> Work request:
Copy the data exactly from the line that contains "Lire la suite (91, 1164)" through the line that contains "Webinary (878, 53)", keeping both end lines and leaving out everything else.

> Recorded information:
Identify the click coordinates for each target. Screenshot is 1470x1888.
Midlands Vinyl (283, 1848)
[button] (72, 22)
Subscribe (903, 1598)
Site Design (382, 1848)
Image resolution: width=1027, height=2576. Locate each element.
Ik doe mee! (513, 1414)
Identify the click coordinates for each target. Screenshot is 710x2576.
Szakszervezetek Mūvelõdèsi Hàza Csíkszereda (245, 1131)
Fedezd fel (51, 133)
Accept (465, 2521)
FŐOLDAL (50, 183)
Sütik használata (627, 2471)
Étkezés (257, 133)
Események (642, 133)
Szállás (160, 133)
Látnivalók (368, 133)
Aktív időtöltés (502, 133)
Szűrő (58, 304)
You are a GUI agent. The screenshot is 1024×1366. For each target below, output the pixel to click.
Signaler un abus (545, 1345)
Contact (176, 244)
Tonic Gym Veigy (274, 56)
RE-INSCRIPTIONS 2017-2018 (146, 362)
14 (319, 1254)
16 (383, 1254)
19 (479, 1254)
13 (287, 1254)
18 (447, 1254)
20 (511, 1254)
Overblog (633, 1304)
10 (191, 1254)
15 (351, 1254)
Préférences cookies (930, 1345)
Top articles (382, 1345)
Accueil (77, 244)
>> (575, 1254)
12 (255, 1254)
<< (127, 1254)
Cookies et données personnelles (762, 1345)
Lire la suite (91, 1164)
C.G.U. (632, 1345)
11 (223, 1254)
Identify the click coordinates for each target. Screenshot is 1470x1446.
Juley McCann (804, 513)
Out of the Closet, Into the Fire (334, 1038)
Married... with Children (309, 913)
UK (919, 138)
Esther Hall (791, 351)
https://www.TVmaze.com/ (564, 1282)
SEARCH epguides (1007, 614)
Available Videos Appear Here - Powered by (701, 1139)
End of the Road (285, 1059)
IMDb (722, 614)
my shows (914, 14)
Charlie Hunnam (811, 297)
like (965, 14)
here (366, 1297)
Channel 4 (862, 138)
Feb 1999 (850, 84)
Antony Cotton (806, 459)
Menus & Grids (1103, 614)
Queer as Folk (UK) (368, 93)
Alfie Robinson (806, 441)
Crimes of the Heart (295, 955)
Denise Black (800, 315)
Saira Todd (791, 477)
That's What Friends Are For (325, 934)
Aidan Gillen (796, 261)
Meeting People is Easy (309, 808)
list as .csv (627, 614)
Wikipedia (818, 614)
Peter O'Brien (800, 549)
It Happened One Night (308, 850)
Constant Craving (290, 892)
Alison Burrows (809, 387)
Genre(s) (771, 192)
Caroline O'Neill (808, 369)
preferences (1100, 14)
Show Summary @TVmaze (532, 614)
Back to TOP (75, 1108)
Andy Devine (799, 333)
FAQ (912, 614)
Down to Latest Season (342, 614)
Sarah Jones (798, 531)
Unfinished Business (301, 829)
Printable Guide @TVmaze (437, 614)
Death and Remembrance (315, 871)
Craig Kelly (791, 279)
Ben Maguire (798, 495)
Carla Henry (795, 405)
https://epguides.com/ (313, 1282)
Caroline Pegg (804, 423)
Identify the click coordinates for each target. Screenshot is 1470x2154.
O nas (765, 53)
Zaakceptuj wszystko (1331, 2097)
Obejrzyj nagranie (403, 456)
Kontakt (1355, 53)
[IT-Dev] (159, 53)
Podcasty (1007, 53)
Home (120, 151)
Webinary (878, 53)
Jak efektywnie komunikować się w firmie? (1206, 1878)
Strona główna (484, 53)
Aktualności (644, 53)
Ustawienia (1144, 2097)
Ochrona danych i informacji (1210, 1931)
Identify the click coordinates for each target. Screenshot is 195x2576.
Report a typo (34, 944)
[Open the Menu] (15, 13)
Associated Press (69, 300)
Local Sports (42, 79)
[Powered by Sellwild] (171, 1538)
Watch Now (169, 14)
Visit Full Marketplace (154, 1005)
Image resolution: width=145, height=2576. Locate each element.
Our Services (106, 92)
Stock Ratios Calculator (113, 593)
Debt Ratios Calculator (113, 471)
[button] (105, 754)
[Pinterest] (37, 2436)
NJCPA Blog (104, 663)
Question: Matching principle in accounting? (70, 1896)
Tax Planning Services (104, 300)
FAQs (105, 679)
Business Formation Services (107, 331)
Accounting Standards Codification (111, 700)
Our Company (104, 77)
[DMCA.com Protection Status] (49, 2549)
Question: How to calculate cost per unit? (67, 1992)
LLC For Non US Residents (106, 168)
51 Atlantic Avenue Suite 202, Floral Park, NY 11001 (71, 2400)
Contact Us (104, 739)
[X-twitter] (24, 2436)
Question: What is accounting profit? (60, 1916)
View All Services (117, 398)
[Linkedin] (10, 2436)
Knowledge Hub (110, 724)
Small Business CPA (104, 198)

> Your solution:
Lire la suite (91, 1164)
C.G.U. (632, 1345)
11 (223, 1254)
Identify the click coordinates for each target. Screenshot is 1470x1446.
Juley McCann (804, 513)
Out of the Closet, Into the Fire (334, 1038)
Married... with Children (309, 913)
UK (919, 138)
Esther Hall (791, 351)
https://www.TVmaze.com/ (564, 1282)
SEARCH epguides (1007, 614)
Available Videos Appear Here - Powered by (701, 1139)
End of the Road (285, 1059)
IMDb (722, 614)
my shows (914, 14)
Charlie Hunnam (811, 297)
like (965, 14)
here (366, 1297)
Channel 4 (862, 138)
Feb 1999 (850, 84)
Antony Cotton (806, 459)
Menus & Grids (1103, 614)
Queer as Folk (UK) (368, 93)
Alfie Robinson (806, 441)
Crimes of the Heart (295, 955)
Denise Black (800, 315)
Saira Todd (791, 477)
That's What Friends Are For (325, 934)
Aidan Gillen (796, 261)
Meeting People is Easy (309, 808)
list as .csv (627, 614)
Wikipedia (818, 614)
Peter O'Brien (800, 549)
It Happened One Night (308, 850)
Constant Craving (290, 892)
Alison Burrows (809, 387)
Genre(s) (771, 192)
Caroline O'Neill (808, 369)
preferences (1100, 14)
Show Summary @TVmaze (532, 614)
Back to TOP (75, 1108)
Andy Devine (799, 333)
FAQ (912, 614)
Down to Latest Season (342, 614)
Sarah Jones (798, 531)
Unfinished Business (301, 829)
Printable Guide @TVmaze (437, 614)
Death and Remembrance (315, 871)
Craig Kelly (791, 279)
Ben Maguire (798, 495)
Carla Henry (795, 405)
https://epguides.com/ (313, 1282)
Caroline Pegg (804, 423)
Identify the click coordinates for each target. Screenshot is 1470x2154.
O nas (765, 53)
Zaakceptuj wszystko (1331, 2097)
Obejrzyj nagranie (403, 456)
Kontakt (1355, 53)
[IT-Dev] (159, 53)
Podcasty (1007, 53)
Home (120, 151)
Webinary (878, 53)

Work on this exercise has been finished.